[Collected data]
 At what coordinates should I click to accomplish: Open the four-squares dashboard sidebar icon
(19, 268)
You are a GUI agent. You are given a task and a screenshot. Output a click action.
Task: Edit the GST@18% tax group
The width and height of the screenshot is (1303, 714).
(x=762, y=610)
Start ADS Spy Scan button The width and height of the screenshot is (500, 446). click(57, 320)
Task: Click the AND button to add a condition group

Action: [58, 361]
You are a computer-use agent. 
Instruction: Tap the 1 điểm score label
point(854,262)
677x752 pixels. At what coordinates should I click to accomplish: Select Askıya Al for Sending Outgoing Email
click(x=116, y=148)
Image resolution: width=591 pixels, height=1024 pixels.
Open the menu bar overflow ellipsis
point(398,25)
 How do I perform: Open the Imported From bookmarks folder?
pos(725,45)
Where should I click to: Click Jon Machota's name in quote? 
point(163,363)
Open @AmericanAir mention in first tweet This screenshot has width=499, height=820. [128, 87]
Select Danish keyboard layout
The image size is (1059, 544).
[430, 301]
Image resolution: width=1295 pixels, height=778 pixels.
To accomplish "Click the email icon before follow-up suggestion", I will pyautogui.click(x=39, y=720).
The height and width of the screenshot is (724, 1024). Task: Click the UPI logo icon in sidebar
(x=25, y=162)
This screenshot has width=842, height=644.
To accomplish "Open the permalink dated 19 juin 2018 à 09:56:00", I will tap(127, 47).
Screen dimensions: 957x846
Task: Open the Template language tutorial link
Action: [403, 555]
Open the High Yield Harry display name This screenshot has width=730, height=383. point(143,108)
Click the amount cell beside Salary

*Activity*
What you write should match, character for character, the lines from the one with "Image resolution: width=591" to the end of the data, both included.

*Output below*
Image resolution: width=591 pixels, height=1024 pixels.
Open the menu bar overflow ellipsis
point(398,25)
 How do I perform: Open the Imported From bookmarks folder?
pos(725,45)
Where should I click to: Click Jon Machota's name in quote? 
point(163,363)
Open @AmericanAir mention in first tweet This screenshot has width=499, height=820. [128, 87]
Select Danish keyboard layout
The image size is (1059, 544).
[430, 301]
Image resolution: width=1295 pixels, height=778 pixels.
To accomplish "Click the email icon before follow-up suggestion", I will pyautogui.click(x=39, y=720).
The height and width of the screenshot is (724, 1024). Task: Click the UPI logo icon in sidebar
(x=25, y=162)
This screenshot has width=842, height=644.
To accomplish "Open the permalink dated 19 juin 2018 à 09:56:00", I will tap(127, 47).
Screen dimensions: 957x846
Task: Open the Template language tutorial link
Action: [403, 555]
Open the High Yield Harry display name This screenshot has width=730, height=383. point(143,108)
Click the amount cell beside Salary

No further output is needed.